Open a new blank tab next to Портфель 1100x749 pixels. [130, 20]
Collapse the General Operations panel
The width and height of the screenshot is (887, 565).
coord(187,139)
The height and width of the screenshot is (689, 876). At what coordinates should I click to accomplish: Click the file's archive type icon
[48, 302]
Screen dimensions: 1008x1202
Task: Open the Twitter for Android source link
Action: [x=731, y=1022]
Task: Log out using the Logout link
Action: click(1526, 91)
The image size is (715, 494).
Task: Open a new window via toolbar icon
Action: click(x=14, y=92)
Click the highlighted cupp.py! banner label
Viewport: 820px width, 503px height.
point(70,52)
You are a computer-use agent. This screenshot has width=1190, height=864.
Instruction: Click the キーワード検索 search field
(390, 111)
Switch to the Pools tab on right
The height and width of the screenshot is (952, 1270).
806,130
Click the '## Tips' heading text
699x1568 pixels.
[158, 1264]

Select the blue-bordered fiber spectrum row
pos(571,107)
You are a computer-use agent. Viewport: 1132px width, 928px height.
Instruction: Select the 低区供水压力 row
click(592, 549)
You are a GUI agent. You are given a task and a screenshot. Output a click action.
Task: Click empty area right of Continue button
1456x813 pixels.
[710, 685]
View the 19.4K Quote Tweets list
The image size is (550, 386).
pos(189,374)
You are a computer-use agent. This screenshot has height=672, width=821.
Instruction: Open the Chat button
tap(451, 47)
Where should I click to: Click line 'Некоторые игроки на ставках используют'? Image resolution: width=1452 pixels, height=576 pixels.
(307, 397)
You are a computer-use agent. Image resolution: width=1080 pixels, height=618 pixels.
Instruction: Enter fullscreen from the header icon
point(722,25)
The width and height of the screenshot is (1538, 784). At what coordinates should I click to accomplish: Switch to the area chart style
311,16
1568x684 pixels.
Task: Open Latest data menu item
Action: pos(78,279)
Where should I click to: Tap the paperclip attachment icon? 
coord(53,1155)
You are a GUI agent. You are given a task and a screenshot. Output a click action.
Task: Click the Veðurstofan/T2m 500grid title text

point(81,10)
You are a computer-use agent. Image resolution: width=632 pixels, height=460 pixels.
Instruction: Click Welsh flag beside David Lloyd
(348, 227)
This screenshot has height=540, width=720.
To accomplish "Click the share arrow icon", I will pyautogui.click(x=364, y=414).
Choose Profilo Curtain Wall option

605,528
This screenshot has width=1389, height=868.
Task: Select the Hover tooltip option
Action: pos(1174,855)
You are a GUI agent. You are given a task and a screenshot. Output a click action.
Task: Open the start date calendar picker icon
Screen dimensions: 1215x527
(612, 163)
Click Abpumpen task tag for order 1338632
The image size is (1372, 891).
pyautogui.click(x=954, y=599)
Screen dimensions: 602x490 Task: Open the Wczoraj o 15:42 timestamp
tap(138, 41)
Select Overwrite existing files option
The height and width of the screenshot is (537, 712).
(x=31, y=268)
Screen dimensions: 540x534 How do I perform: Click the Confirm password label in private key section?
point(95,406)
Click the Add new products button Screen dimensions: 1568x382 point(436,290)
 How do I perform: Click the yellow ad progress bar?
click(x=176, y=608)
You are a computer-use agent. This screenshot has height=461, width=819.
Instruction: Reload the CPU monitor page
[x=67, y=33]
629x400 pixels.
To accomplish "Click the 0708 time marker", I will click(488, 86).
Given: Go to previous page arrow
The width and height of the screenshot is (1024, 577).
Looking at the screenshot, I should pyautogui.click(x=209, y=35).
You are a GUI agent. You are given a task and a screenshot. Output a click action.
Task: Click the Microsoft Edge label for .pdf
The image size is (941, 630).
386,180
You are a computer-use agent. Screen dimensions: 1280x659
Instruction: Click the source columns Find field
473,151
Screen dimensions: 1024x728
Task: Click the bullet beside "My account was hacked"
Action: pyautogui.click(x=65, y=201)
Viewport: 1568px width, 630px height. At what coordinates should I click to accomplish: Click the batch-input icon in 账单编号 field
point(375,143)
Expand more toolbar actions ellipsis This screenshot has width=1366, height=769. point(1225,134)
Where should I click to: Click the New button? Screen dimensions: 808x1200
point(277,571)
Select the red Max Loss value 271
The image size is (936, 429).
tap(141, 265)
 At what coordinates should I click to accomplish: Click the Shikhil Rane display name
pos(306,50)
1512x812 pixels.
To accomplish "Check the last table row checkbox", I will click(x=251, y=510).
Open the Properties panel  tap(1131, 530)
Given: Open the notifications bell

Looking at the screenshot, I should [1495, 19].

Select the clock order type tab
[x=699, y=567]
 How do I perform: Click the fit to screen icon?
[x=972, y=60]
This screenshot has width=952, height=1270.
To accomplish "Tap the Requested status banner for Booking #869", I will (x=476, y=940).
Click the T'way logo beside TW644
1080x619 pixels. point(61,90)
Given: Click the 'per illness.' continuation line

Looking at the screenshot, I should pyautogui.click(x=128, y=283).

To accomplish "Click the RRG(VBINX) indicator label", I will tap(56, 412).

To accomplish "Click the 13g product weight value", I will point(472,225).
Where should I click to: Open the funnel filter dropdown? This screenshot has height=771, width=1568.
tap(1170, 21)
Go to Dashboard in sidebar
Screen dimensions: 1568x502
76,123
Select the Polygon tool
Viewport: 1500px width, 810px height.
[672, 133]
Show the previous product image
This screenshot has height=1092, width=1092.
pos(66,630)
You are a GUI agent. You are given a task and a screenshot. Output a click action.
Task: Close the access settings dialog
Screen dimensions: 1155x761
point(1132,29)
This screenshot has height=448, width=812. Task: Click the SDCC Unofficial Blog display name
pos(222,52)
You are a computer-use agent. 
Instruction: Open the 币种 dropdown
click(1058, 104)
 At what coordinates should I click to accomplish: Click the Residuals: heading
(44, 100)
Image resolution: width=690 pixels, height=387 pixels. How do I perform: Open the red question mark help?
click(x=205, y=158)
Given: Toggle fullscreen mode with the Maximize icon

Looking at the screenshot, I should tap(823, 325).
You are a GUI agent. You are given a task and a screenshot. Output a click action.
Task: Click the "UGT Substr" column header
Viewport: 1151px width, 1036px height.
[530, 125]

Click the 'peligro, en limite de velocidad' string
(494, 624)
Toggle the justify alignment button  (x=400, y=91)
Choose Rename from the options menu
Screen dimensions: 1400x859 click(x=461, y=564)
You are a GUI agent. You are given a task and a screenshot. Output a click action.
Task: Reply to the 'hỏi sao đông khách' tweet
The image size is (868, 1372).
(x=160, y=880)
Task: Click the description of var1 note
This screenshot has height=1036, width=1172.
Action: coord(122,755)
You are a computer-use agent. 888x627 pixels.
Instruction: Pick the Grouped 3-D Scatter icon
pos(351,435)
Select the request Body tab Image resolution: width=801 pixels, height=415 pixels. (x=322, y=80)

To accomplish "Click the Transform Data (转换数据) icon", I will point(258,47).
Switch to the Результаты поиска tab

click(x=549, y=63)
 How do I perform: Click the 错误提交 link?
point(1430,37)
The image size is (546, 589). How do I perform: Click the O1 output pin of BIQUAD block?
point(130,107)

# # # # # # #

§ **TASK TO CARRY OUT**
Please count the lines in the records that contain "banner" and reply with the count alone.

§ **EXERCISE SOLUTION**
2